These are very niche use cases. Doing an entire benchmark on that basis without ...

hyc_symas · on April 10, 2013

Better to make everything as simple and as easy as possible. App-managed chunking is error-prone, and it forces redundancy of implementations. Likewise, "you have an extra in memory copy" can make or break a system. OpenLDAP slapd using LMDB uses 1/4 the RAM of slapd using BerkeleyDB for a given number of entries. That means you can serve 4x as many entries using LMDB on a given hw config at full RAM speed, vs BDB. LMDB efficiency has a direct impact on hardware cost and electricity cost, as well as sw development cost.

jules · on April 10, 2013

Exactly! So do real world fair benchmarks that show 4x improvement, not unfair benchmarks that literally show 3000x improvement over BDB.

hyc_symas · on April 10, 2013

We are doing all of the above. Microbenchmarks that show only the performance of the DB engine still serve a purpose. And the difference between the microbenches and the full benches shows you how much overhead is eaten in the rest of the system. E.g., when testing read performance of SQLite3 adapted to LMDB, we measured only a 1-2% improvement, because the majority of SQLite3 read execution time is spent in SQL processing, not in its Btree code.

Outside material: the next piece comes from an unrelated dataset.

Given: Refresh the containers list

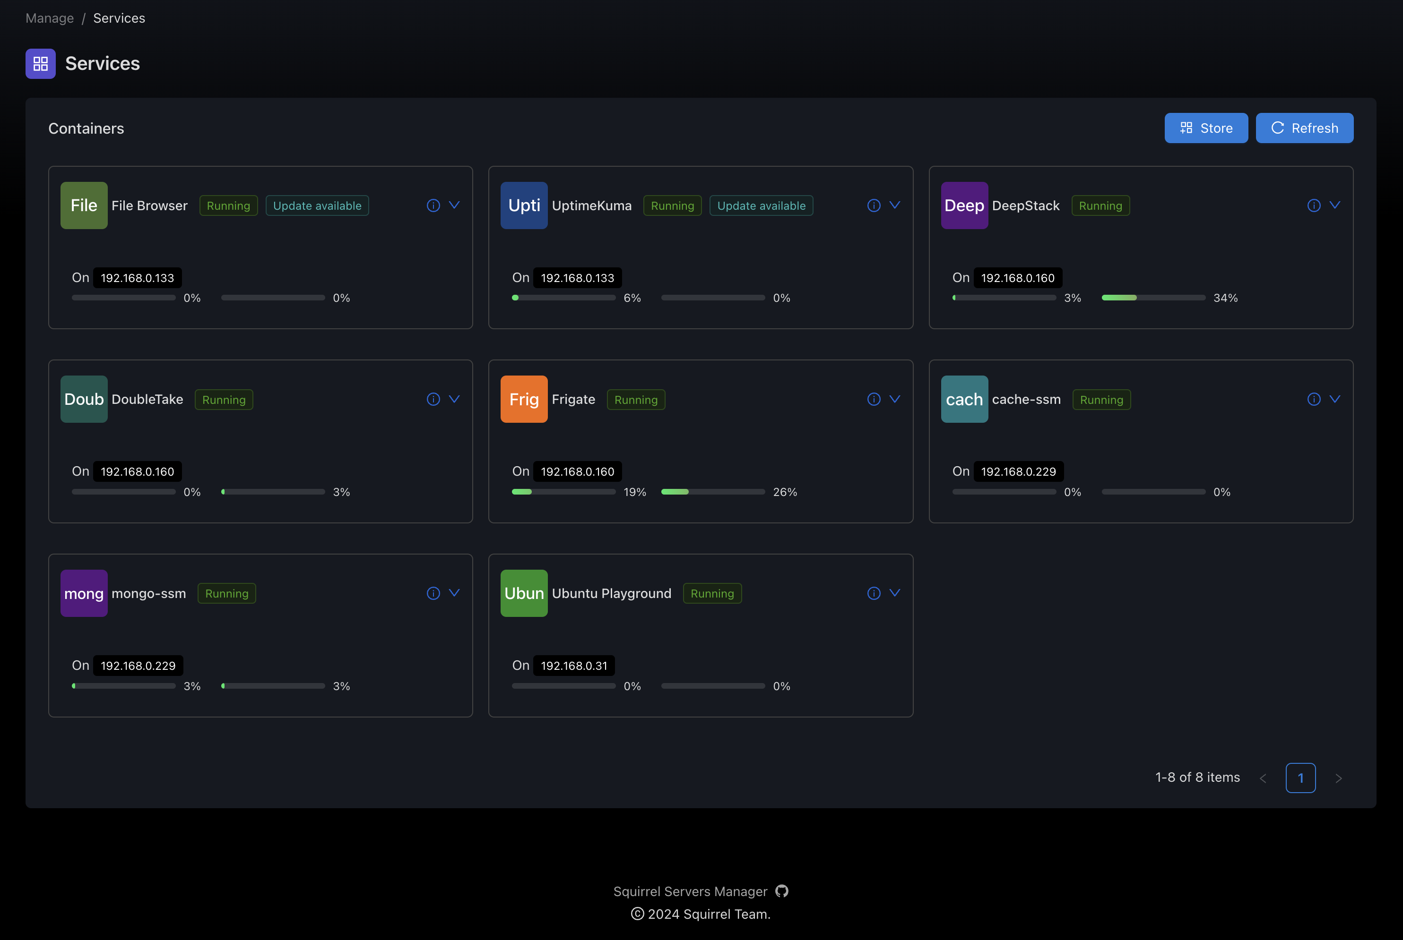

hyc_symas · on April 10, 2013

Here's some more real world testing, done by the folks at Zimbra:

http://wiki.zimbra.com/wiki/OpenLDAP_MDB_vs_HDB_performance

Clearly more than 4x write speed improvement.

jules · on April 11, 2013

Nice! Do you know why that benchmark show almost no read improvement but massive write improvement? The slides here (http://symas.com/mdb/20120322-UKUUG-MDB.pdf) suggest the opposite? Or am I reading them incorrectly?

hyc_symas · on April 12, 2013

As I understand it, that test used something like 32 server threads on a machine with only 4 cores. The UKUUG prezo used 16 server threads on a machine with 16 cores, which allowed all of the reads to run concurrently. The smaller number of CPU cores in the Zimbra test naturally reduces the concurrency advantage of LMDB.

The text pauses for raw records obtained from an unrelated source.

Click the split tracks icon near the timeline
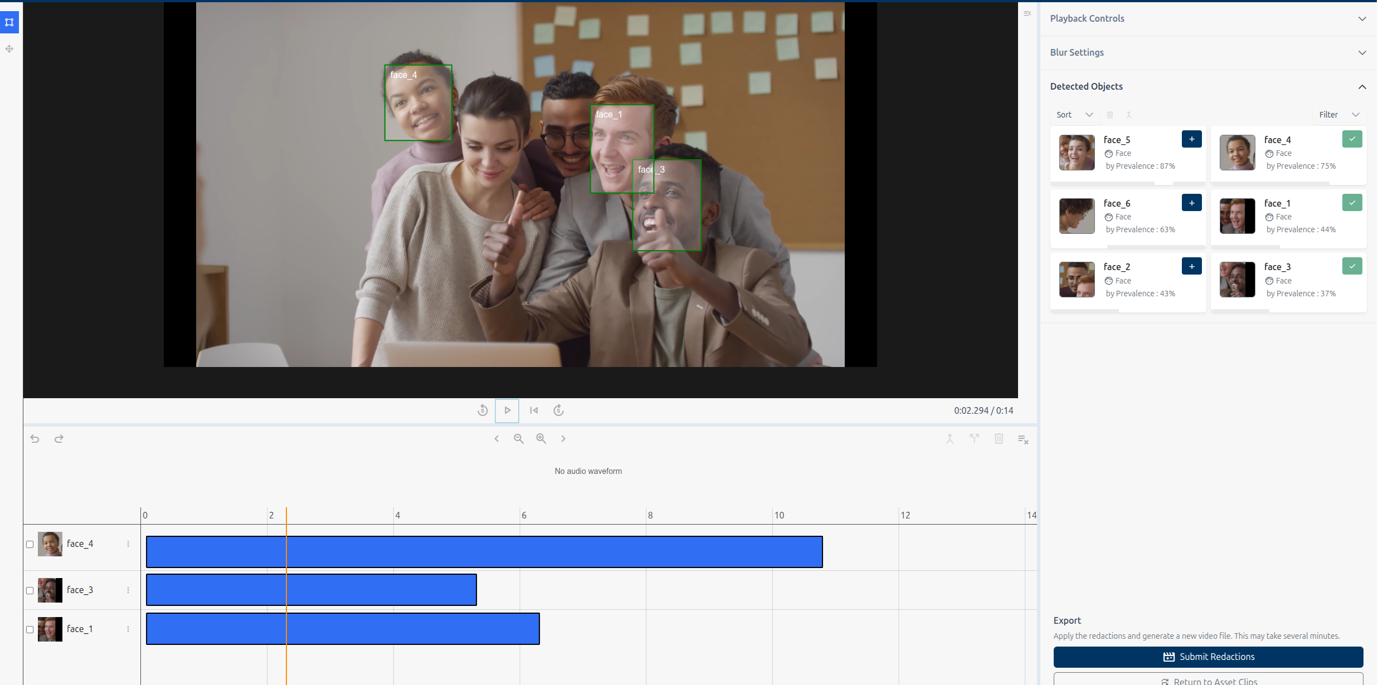pos(974,439)
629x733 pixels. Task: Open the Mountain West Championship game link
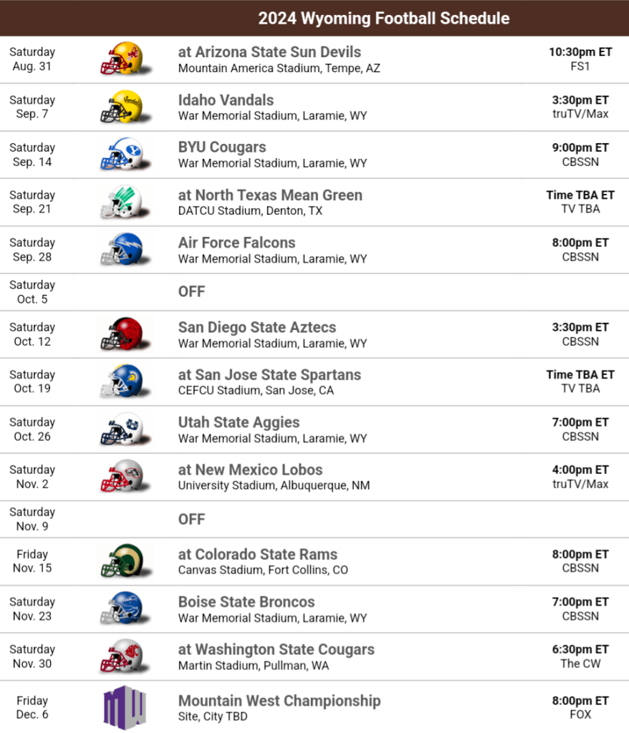[x=279, y=700]
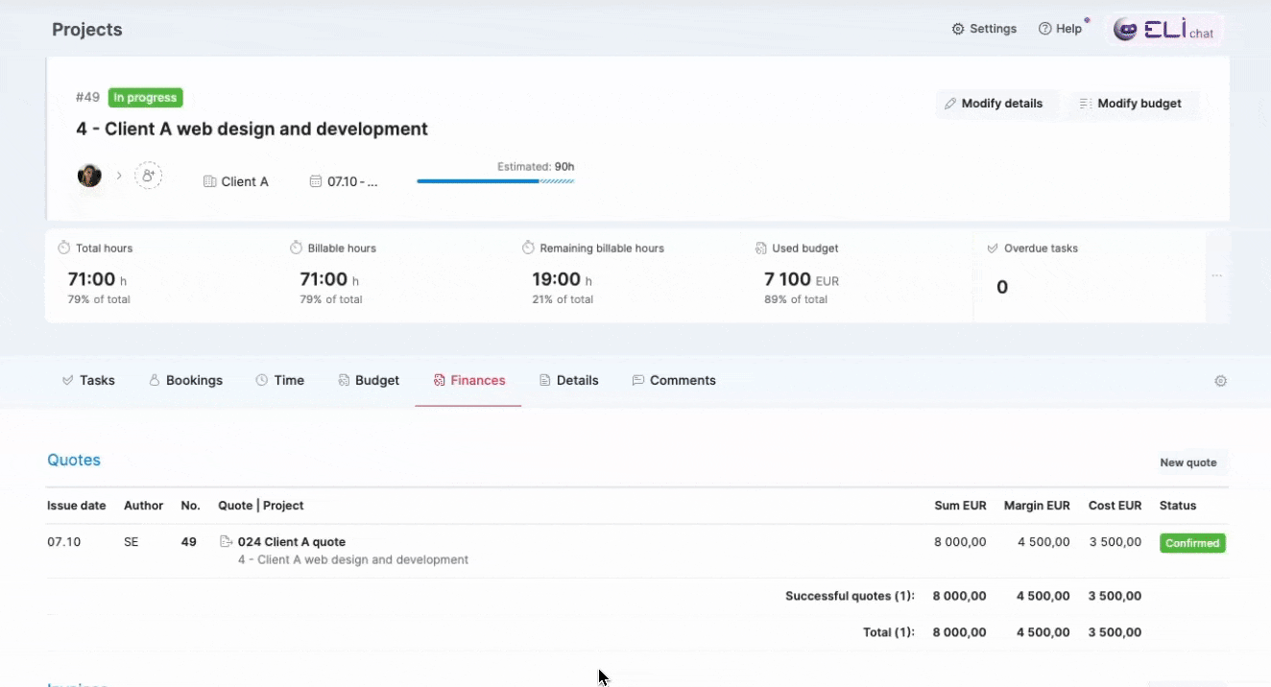Open the ELI chat assistant
Screen dimensions: 1271x687
click(1163, 30)
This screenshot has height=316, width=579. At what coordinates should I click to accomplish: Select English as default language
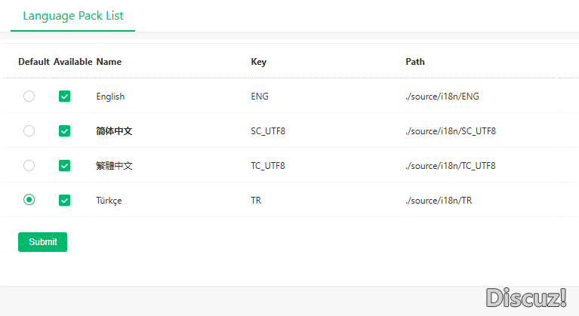coord(29,97)
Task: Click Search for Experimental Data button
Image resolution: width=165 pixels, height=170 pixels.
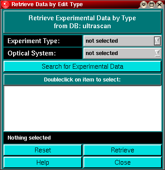Action: (83, 67)
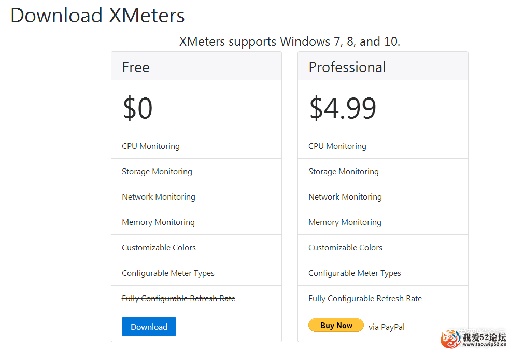510x352 pixels.
Task: Select the $0 price text
Action: click(137, 108)
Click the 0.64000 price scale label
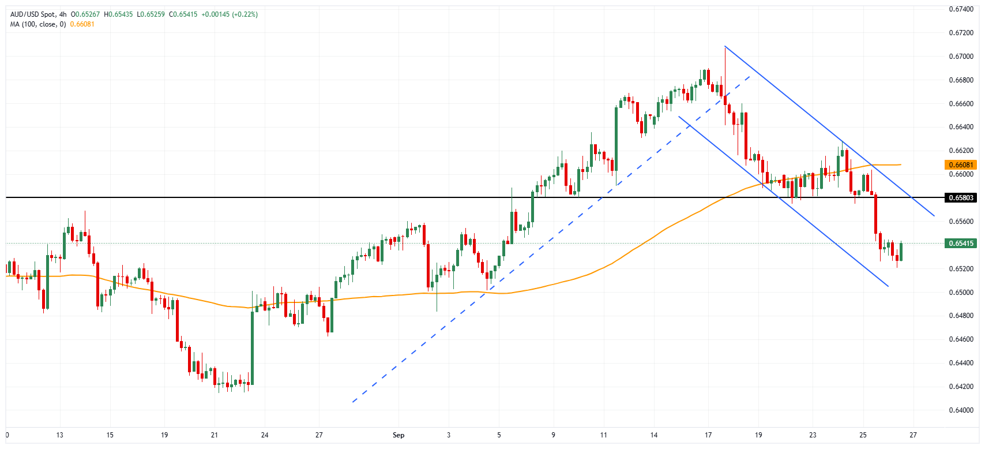 click(x=961, y=410)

hosay123 · on April 10, 2013

I believe the test runs with 100 byte values, and the key is stored on the same page as the value. Therefore in order to perform a lookup the entire page must still be faulted in, and the key must still be compared, so the benchmark is not fake in that regard. Data is getting pulled off disk, just not in a way that requires multiple copies. Note the library's tiny code size (and zero copy design) has another benefit, in that it can greatly reduce cache pollution, which may again help account for the speed difference.

> Storing 500MB records in a database is a bad idea anyways, since you never know if you're going to trip over some logic in the database, your application, or the kernel, or some interaction between these, that's going to load or copy it all unnecessarily. Better to make the chunking explicit.

So basically you're saying there is no benefit because you aren't used to systems that support it.

jules · on April 10, 2013

> Therefore in order to perform a lookup the entire page must still be faulted in, and the key must still be compared, so the benchmark is not fake in that regard. Data is getting pulled off disk, just not in a way that requires multiple copies.

How did you get this information? If that's the case, why did they not actually use the values (e.g. do something trivial like compute accumulated XOR or something). That would still show the advantages of the zero-copy design, but not ridiculously so.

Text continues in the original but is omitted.